▸ Goal of the exercise
Take the line that contains "Where should I" and each line after it to the end of the data below, and set them down exactly, omitting pictures.

Screenshot grounding data:
=== Begin Enclosure ===

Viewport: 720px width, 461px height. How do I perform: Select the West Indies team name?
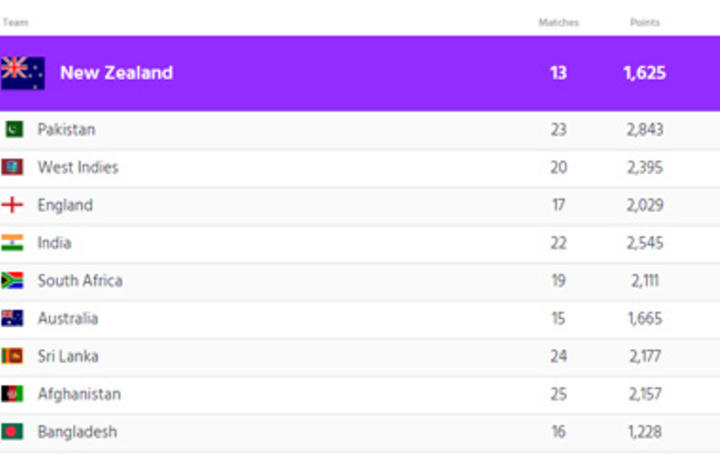click(78, 168)
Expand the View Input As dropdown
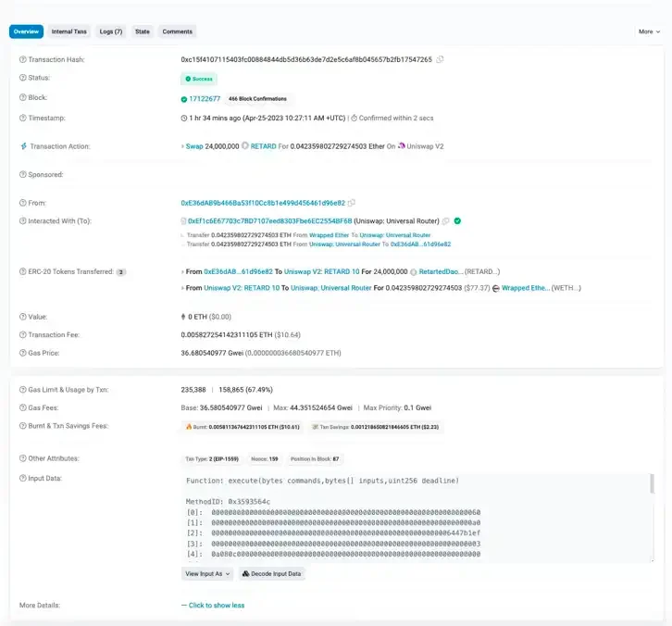Viewport: 672px width, 626px height. tap(207, 574)
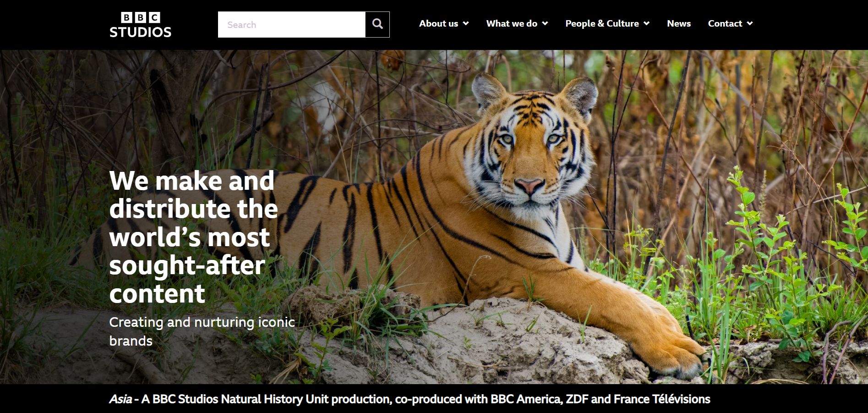Expand the People & Culture chevron arrow
The width and height of the screenshot is (868, 413).
coord(647,23)
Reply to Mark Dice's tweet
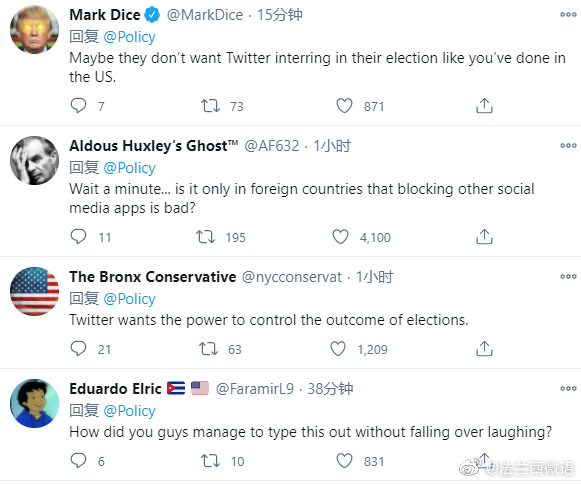This screenshot has height=484, width=581. tap(78, 106)
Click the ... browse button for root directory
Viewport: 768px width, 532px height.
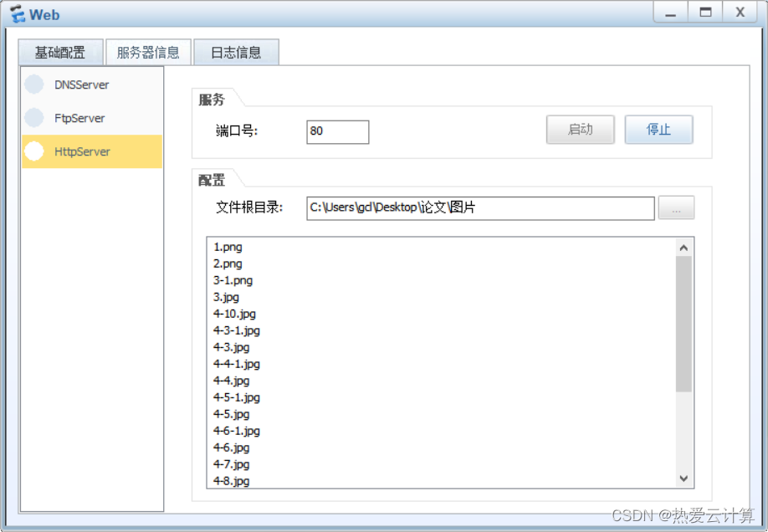(676, 207)
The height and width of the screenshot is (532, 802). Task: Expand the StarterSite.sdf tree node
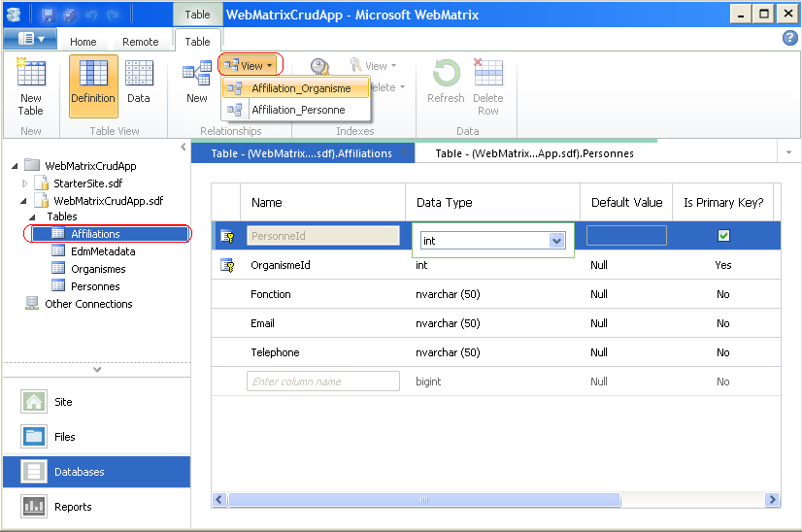tap(25, 183)
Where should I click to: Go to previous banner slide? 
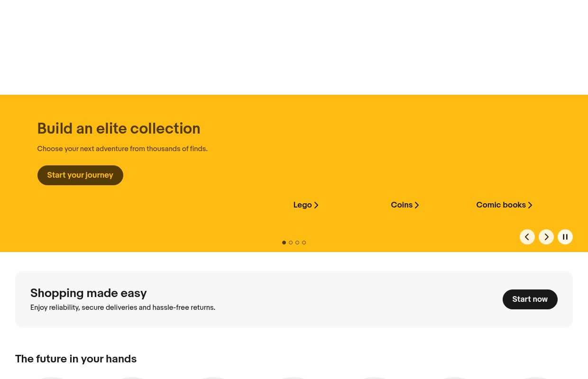527,237
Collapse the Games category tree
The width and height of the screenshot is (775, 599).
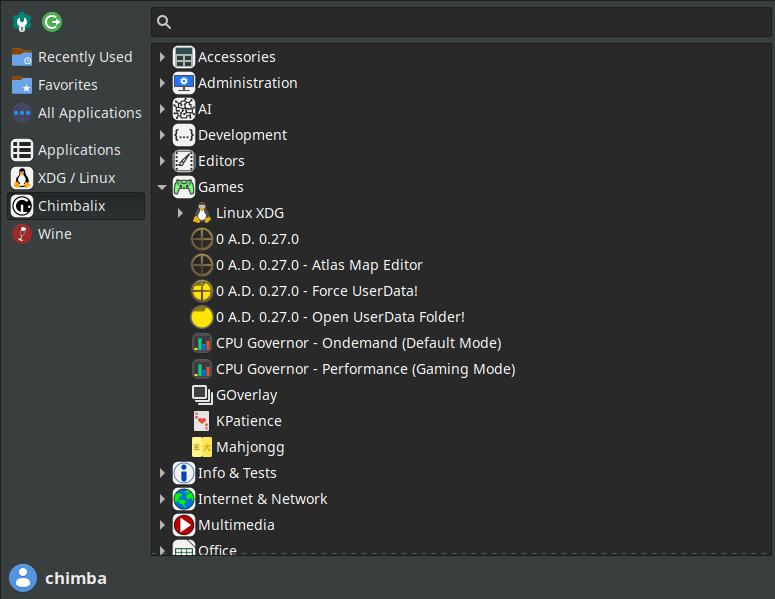162,187
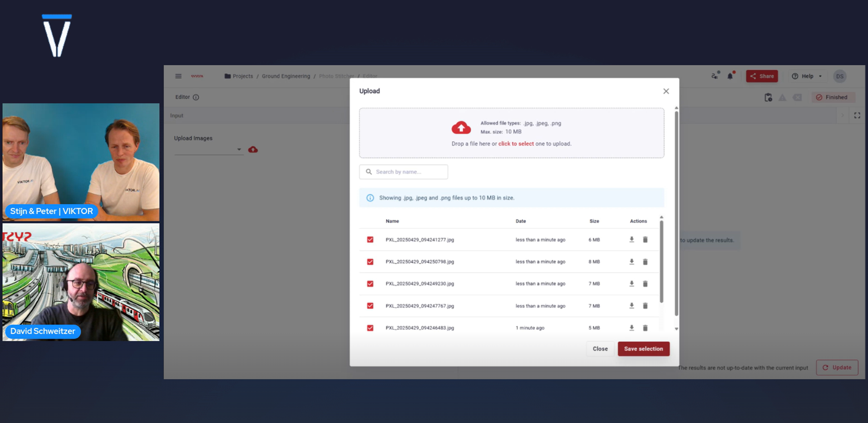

=== End Enclosure ===

▸ Solution for this problem
Where should I click to: Go to previous banner slide? 
527,237
Collapse the Games category tree
The width and height of the screenshot is (775, 599).
162,187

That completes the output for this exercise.